Zinc-induced conformational changes in the DNA-binding domain of the vitamin D receptor determined by electrospray ionization mass spectrometry.

Electrospray ionization mass spectrometry (ESI-MS) was used to measure conformational changes within the DNA-binding domain of the vitamin D receptor (VDR DBD) upon binding zinc (Zn2+). As increasing concentrations of Zn2+ were added to the VDR DBD, a gradual shift in the mass envelope to lower charge states was observed in the multiply charged spectrum. The shift in the charge states was correlated to changes observed in the far-ultraviolet circular dichroic (far-UV CD) spectrum of the protein as it was titrated with Zn2+. Both the multiply charged ESI and far-UV CD spectra of the Zn(2+)-titrated protein show that the binding of the first Zn2+ ion to the protein results in very little conformational change in the protein.
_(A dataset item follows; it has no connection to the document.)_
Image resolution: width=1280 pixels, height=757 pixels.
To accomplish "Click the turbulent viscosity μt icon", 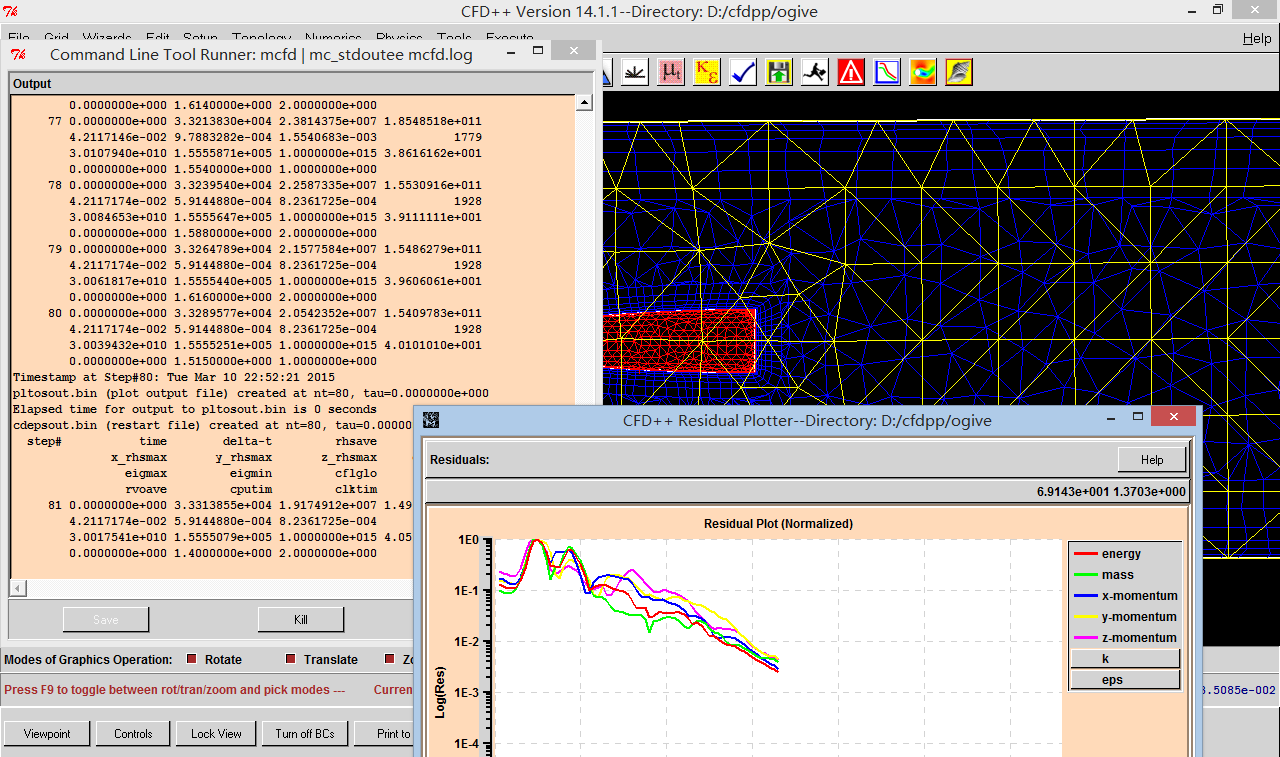I will pyautogui.click(x=671, y=72).
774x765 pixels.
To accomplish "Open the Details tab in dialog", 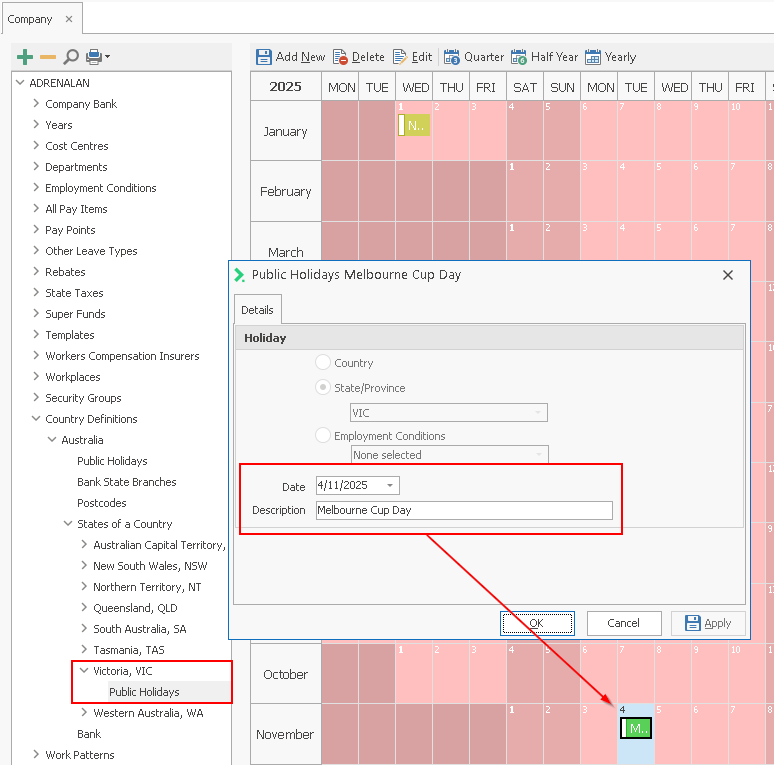I will (257, 310).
The binding of a second Zn2+ ion resulted in a significant alteration in the structure of the protein as indicated by changes in both the multiply charged ESI and far-UV CD spectra. Much smaller changes were seen within the multiply charged ESI or far-UV CD spectra upon increasing the Zn2+ concentration beyond 2 mol/mol of protein. The results presented indicate that ESI-MS in combination with CD is a powerful method to measure gross conformational changes induced by the binding of metals to metalloproteins.